By Susan Johnson
Copy Editor
The Vietnam Veteran’s Honor Society is planning a special program for Memorial Day, Monday, May 30, at Midway Village, 6799 Guilford Road. The event begins at 11 a.m. with a speech by veteran Danny Russell, who was wounded in Vietnam.
At noon, Ronnie Heckler, a veteran who received a Silver Star and a Bronze Star for distinguished service in Vietnam and recently died of Agent Orange, will be remembered. His name will be added to the LZ Peace Memorial Wall. He was one of many heroes of that war.
One veteran’s story
Danny Russell was a sergeant with the U.S. Air Force Security Service, who served in Vietnam from 1969 through 1970. He grew up as a farm boy who enlisted in 1966. He took his basic training at Lackland Air Force Base in Texas, then was sent to Keesler Air Force Base in Biloxi, Miss., for Morse code training. There, he became skilled at copying codes. Later, after graduating from school, he received orders to report to Japan. After completing a two-year stint there, he was given the choice of where to go next, and he chose Vietnam.

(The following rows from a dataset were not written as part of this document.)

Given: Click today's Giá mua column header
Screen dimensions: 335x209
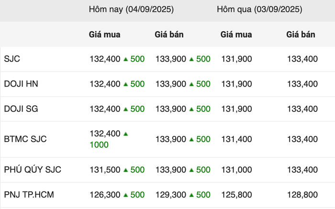Looking at the screenshot, I should 104,34.
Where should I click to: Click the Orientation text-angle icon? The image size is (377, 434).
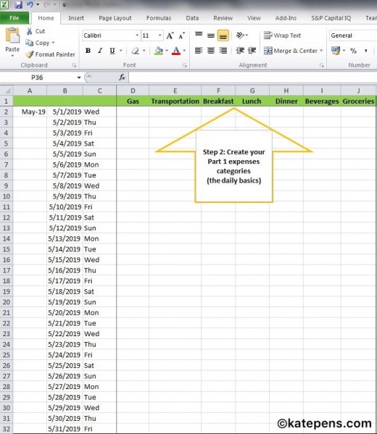coord(240,36)
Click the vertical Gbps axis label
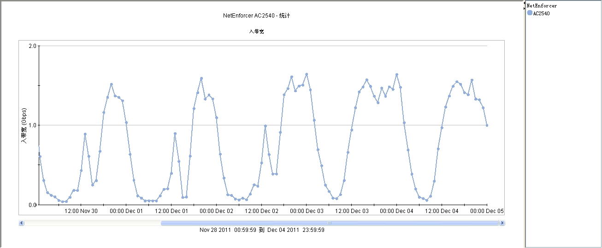Screen dimensions: 602x248 pos(24,125)
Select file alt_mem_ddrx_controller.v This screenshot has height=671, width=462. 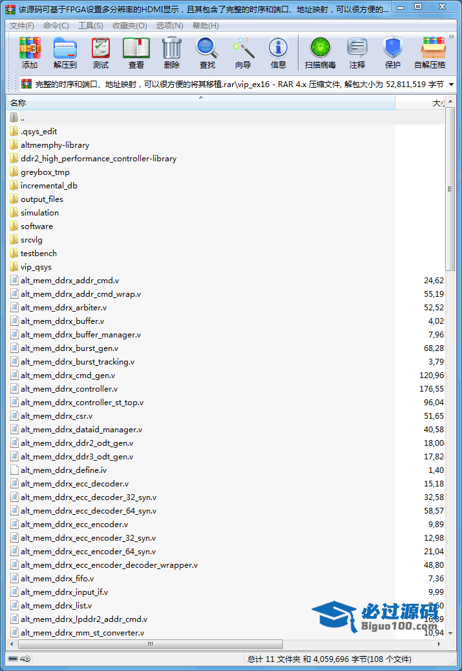tap(69, 389)
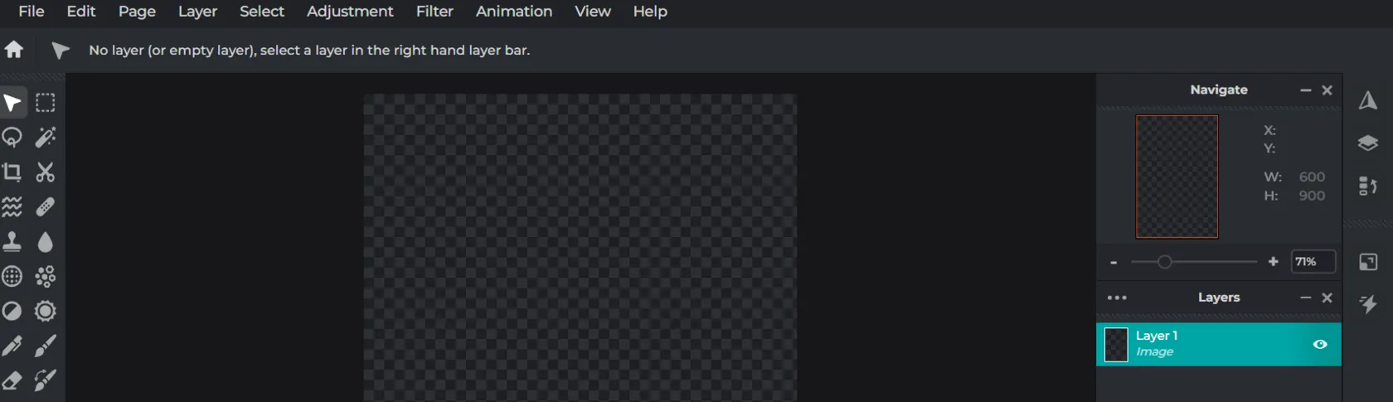Click the Navigate preview thumbnail
Screen dimensions: 1393x402
(x=1177, y=177)
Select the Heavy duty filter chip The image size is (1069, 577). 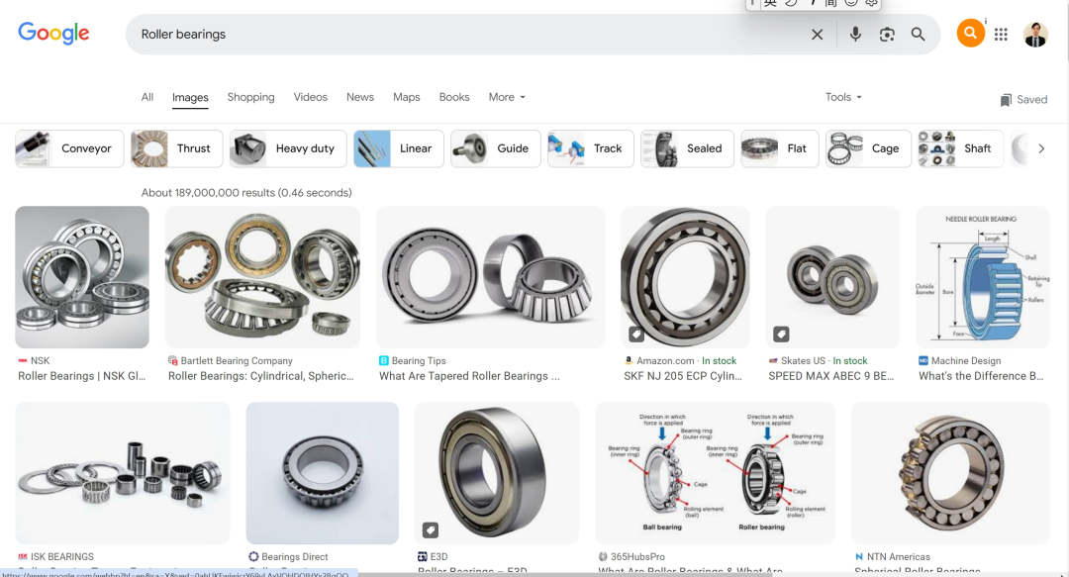coord(288,148)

“I went home on leave,” he recalled, “and they sent me through Survival School in Washington state, and they dumped us off on top of a mountain.” He was one of eight trainees who underwent World Survival School, not Jungle Survival. They were equipped with a parachute, a string, a live rabbit, and a fishhook. They had mock enemies trying to capture them. “Some were people who had been in Vietnam,” he said, “and some were NCOs that were in charge of it, and if they captured you, they treated you like dogs. They crammed you into a box maybe 3 feet tall, 2 feet wide and 2 feet deep. I had claustrophobia. It was a real problem… And the objective was to capture not only the people for the information but also the aircraft because it had so much secretive equipment on it.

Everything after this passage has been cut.